Extract verbatim the lines from the line containing "How do I perform: Click the Pods_BMPlayer_Example.framework" through the line containing "Action: click(x=513, y=363)", both included.

***** Given records

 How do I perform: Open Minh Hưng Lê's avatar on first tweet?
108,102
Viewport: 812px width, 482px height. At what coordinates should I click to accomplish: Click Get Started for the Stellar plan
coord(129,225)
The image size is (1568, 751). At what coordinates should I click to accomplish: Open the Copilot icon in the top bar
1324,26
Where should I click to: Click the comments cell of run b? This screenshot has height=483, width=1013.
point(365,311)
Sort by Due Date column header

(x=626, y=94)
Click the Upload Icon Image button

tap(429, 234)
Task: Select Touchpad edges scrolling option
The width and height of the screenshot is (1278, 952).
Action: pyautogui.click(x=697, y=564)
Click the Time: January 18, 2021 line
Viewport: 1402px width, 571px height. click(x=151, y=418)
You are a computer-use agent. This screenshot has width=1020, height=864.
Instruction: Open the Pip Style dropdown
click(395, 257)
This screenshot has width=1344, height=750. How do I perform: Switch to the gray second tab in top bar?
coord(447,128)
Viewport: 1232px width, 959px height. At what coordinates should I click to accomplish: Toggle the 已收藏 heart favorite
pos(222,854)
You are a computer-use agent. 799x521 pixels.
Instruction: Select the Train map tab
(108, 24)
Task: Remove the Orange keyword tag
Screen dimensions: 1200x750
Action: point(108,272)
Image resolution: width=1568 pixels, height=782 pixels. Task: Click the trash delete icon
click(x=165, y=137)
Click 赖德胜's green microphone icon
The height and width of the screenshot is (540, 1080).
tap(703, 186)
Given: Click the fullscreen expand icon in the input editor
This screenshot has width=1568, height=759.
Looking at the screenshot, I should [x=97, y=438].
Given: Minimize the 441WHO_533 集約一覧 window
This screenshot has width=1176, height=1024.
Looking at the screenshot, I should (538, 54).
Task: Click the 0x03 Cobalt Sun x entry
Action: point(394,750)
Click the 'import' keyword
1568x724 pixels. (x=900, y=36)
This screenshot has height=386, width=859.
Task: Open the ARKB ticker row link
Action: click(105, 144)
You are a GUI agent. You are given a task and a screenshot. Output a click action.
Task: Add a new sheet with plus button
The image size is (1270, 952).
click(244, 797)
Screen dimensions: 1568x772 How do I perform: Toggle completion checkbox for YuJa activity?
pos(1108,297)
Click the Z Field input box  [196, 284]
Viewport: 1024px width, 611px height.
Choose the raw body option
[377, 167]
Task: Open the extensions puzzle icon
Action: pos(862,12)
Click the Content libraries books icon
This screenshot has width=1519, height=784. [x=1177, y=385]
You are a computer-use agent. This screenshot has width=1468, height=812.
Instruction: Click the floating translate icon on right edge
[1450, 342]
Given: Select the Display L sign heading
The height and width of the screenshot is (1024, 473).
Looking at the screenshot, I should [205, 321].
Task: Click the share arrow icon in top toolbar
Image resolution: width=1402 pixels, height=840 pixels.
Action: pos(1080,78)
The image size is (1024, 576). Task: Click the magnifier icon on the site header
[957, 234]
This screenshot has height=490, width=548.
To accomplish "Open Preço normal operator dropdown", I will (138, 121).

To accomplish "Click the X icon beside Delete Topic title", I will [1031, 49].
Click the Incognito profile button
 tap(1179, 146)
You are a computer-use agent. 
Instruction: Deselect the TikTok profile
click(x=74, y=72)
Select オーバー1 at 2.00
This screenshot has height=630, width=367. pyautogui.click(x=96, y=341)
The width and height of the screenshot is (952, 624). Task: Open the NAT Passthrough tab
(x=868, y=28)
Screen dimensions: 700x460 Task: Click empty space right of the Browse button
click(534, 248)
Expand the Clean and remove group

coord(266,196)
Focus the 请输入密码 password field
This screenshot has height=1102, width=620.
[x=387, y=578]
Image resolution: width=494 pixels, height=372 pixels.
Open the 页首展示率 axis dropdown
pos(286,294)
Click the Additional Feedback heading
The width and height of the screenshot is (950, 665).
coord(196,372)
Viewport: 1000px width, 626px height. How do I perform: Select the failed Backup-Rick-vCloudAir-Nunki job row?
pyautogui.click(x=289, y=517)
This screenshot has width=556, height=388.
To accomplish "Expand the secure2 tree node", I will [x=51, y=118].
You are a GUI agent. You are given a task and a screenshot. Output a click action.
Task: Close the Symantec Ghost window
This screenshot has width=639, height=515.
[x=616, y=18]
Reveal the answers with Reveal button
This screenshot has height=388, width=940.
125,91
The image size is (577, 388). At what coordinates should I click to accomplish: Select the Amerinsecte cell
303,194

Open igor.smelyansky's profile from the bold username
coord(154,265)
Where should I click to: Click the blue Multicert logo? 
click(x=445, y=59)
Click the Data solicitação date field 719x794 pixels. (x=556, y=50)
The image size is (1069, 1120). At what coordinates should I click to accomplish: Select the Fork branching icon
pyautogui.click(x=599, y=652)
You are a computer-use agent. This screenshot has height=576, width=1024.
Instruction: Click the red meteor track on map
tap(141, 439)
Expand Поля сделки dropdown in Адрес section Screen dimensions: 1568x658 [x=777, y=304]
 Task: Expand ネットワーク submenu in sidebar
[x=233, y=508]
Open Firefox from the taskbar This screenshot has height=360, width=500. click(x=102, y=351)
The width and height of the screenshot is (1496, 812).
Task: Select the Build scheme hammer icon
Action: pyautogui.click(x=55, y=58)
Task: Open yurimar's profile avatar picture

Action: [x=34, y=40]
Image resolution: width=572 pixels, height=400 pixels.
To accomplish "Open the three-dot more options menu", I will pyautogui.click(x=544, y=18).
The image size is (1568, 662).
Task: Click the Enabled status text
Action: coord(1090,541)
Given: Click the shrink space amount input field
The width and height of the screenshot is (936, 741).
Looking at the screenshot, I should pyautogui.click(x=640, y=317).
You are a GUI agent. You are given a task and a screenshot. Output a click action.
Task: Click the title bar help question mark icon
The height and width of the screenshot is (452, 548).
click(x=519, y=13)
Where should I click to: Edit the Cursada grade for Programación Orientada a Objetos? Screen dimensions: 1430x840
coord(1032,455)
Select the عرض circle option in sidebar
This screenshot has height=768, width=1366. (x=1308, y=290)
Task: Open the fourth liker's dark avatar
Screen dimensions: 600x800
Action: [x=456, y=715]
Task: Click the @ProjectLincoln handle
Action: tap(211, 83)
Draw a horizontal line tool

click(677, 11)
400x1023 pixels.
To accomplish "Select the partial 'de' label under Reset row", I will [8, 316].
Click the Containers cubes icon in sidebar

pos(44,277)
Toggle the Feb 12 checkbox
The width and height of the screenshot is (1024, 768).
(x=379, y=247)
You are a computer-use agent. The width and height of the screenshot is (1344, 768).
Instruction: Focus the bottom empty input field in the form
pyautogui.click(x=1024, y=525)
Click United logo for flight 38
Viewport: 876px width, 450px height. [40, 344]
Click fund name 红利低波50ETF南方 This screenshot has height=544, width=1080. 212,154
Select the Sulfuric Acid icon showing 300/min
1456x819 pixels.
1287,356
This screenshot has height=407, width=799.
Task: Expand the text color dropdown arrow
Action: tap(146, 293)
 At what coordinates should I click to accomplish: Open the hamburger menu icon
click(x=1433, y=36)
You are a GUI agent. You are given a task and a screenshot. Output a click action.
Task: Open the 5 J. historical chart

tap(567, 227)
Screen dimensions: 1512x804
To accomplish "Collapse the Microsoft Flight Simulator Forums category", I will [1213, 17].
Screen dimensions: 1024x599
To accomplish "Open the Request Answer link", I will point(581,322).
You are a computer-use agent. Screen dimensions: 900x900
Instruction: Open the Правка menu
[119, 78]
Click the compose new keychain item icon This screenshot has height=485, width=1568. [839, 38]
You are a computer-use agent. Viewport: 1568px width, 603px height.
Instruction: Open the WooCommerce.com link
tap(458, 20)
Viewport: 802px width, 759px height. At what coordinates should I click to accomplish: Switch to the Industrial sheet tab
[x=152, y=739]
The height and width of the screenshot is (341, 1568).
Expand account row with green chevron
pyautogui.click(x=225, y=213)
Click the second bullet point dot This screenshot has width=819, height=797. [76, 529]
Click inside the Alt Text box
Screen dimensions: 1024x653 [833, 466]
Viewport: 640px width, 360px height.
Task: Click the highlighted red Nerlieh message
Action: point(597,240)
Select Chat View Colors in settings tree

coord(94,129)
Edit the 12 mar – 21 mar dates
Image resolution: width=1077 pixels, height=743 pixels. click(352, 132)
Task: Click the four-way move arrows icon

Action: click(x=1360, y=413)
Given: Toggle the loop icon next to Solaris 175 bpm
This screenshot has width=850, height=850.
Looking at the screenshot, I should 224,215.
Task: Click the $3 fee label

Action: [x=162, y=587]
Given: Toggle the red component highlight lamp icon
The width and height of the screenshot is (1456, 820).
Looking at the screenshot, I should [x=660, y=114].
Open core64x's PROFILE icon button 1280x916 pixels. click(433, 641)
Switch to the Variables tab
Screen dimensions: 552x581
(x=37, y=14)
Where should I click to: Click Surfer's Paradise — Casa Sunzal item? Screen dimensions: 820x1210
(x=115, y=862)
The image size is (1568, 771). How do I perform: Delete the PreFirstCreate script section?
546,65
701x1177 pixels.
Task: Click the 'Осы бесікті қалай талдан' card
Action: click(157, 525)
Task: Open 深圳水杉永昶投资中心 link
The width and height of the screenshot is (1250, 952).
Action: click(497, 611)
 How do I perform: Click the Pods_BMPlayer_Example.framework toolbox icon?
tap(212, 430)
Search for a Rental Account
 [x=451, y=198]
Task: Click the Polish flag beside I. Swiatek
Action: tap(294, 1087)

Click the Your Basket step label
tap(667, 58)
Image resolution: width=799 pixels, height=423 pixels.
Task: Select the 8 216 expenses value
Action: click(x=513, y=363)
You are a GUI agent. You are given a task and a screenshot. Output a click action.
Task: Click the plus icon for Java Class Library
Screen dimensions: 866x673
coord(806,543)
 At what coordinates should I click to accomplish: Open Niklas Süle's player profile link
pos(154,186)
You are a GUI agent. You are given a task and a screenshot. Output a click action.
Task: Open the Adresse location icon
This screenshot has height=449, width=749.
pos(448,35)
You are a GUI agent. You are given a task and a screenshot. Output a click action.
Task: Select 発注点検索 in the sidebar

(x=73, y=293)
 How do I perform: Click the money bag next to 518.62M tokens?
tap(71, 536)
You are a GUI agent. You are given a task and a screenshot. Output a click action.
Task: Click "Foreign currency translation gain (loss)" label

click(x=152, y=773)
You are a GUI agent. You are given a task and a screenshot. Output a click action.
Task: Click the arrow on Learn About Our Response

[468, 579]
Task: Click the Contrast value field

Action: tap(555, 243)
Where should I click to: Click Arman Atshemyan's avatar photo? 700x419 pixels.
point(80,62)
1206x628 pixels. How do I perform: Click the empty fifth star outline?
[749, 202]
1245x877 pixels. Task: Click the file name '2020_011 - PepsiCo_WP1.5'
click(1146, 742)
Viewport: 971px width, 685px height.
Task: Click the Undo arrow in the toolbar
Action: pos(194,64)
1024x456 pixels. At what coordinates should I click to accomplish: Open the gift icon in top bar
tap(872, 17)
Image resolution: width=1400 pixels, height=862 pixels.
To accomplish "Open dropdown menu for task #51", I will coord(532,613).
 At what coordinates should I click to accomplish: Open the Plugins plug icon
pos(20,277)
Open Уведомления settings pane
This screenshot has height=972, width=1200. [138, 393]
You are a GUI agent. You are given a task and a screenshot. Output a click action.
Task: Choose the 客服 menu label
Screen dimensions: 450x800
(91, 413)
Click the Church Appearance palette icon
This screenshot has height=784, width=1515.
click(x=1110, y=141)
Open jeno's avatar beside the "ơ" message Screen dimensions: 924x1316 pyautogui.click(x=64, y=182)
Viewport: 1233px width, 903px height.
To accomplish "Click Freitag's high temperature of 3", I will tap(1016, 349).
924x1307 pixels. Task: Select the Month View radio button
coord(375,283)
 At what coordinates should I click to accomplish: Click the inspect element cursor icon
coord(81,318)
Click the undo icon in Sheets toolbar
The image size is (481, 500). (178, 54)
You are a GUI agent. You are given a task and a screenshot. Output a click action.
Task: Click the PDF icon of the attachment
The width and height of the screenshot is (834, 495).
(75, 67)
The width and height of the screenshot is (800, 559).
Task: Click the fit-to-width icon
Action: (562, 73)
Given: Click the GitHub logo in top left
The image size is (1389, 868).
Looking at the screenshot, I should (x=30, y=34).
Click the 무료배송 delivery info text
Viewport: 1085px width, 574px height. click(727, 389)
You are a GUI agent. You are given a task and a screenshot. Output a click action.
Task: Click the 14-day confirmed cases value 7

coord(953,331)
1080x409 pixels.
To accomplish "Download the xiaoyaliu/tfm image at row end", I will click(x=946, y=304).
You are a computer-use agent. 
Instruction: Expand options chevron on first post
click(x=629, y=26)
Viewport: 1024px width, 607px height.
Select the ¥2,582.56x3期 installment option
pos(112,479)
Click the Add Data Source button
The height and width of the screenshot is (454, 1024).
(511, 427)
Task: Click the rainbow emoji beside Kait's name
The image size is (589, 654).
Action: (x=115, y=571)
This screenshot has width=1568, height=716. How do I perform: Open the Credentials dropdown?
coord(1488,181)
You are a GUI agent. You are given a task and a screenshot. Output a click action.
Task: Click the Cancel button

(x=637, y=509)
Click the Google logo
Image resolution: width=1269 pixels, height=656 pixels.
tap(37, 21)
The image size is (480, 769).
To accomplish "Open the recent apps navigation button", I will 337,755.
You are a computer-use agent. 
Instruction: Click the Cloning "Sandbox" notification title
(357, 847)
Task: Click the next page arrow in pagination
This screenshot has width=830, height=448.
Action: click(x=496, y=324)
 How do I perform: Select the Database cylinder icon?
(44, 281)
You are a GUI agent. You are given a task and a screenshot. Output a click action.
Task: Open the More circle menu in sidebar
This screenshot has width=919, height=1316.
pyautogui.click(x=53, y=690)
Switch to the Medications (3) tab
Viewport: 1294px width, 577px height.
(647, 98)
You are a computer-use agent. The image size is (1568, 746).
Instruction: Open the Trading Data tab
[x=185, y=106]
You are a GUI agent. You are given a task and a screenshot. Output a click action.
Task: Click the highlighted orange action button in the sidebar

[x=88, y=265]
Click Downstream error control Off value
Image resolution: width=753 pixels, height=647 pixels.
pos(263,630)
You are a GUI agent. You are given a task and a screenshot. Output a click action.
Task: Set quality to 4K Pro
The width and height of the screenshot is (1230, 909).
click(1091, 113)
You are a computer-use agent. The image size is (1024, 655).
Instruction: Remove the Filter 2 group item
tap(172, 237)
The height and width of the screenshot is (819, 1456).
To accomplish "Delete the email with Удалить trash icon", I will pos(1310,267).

**********

Task result:
 How do I perform: Click the Pods_BMPlayer_Example.framework toolbox icon?
tap(212, 430)
Search for a Rental Account
 [x=451, y=198]
Task: Click the Polish flag beside I. Swiatek
Action: tap(294, 1087)

Click the Your Basket step label
tap(667, 58)
Image resolution: width=799 pixels, height=423 pixels.
Task: Select the 8 216 expenses value
Action: click(x=513, y=363)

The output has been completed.